After retiring for the second time, Castillo was active as broadcaster for ASPN, analyzing fights in many places across the United States' southwest. He became a popular sportscaster, both among Hispanic and Anglo boxing fans. In 1995, however, ASPN was sold to another network, and Castillo found himself unemployed.

===Third comeback===
Ruben Castillo made his third comeback as a professional boxer in 1995. On May 24 of that year, he knocked Javier Valardez out in the second round at Bakersfield. The fight was televised nationally on Telemundo, and a small gathering (for a boxing fight) of about 2,000 fans gave him a standing ovation after the fight was over. Telemundo broadcasters said that the ovation proved Castillo's popularity among Bakersfield residents.

He won five fights and lost one (to Fabian Tejada, a well known Argentine boxer of the era), before challenging for the regional, NABO Lightweight title. He won that championship by outpointing Manny Castillo over twelve rounds on September 24, 1996 in Tempe, Arizona. After losing his next bout, a third round knockout defeat against Rudy Zavala, however, Castillo retired for good. He lost to Zavala on March 20, 1997 in Reseda, California. Castillo had a record of 67 wins, 10 losses and 2 draws, with 37 knockout wins as a professional boxer.

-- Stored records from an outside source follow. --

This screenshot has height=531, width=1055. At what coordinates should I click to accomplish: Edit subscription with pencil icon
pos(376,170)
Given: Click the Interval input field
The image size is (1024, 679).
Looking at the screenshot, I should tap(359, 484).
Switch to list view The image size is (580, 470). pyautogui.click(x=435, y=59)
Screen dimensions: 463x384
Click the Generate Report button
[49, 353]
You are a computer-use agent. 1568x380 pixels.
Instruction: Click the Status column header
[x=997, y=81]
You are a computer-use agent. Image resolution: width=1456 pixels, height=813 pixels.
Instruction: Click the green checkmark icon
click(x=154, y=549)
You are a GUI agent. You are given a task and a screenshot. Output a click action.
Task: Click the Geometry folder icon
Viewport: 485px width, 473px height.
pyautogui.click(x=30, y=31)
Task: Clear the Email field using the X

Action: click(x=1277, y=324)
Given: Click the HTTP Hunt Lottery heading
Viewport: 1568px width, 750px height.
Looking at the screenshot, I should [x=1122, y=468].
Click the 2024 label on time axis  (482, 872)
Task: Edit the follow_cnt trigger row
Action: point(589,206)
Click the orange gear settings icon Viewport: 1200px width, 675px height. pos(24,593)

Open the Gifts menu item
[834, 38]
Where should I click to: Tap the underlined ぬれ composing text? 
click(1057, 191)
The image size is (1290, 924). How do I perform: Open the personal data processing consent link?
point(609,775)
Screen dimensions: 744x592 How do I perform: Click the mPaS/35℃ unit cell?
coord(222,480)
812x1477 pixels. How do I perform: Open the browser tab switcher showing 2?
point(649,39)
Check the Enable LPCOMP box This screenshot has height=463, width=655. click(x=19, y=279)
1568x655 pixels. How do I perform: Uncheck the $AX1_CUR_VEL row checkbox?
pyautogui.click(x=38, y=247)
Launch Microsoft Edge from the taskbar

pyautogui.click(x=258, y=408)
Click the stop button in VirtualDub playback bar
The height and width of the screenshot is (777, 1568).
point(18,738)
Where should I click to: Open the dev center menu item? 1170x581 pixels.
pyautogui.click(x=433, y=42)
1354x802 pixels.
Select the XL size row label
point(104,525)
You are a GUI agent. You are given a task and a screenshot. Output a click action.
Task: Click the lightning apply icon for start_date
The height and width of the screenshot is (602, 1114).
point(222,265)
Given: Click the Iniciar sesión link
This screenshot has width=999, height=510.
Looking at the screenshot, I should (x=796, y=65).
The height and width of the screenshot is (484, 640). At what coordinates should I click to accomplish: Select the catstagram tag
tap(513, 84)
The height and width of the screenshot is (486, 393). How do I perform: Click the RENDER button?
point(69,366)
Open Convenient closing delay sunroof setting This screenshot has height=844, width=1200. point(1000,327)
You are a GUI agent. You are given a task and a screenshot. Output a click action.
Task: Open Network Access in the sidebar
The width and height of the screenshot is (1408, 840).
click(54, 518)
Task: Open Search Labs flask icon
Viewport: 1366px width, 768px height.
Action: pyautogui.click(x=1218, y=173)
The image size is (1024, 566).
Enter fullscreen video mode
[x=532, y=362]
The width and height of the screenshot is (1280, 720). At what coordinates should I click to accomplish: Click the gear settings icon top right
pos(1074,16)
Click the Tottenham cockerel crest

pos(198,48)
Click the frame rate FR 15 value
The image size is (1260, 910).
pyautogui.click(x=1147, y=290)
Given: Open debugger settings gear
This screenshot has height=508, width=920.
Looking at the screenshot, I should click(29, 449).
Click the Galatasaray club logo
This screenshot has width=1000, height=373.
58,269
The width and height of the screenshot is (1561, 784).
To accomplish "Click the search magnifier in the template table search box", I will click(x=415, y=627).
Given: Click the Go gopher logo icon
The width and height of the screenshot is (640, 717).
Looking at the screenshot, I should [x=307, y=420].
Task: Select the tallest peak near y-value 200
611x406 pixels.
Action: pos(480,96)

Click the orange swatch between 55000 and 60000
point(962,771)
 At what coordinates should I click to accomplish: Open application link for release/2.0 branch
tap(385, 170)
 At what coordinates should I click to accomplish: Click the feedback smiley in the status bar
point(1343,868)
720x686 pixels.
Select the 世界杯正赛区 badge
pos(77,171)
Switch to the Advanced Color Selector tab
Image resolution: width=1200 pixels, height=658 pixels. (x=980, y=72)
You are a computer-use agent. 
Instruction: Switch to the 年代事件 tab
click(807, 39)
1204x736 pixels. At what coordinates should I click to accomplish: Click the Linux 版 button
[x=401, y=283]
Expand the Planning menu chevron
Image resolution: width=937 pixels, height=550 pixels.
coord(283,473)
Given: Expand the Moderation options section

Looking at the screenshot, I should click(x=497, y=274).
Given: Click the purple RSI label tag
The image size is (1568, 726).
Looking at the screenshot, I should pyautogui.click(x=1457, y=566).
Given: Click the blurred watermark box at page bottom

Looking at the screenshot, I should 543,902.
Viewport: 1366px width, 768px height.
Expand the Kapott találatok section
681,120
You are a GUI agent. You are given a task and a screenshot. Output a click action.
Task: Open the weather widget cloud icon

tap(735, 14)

==Personal life and death==
Castillo had a total of 10 children, including two sets of twins and a daughter, Misti, who died on the day of her 37th birthday.

He resided in Covina, CA for 30 years prior to retiring in Beaumont, CA. Castillo died in Beaumont from cancer on February 24, 2026, at the age of 68.

He was very good friends with Juan Laporte, who beat him in 1983.

Castillo acted in the 1988 film Fists of Steel.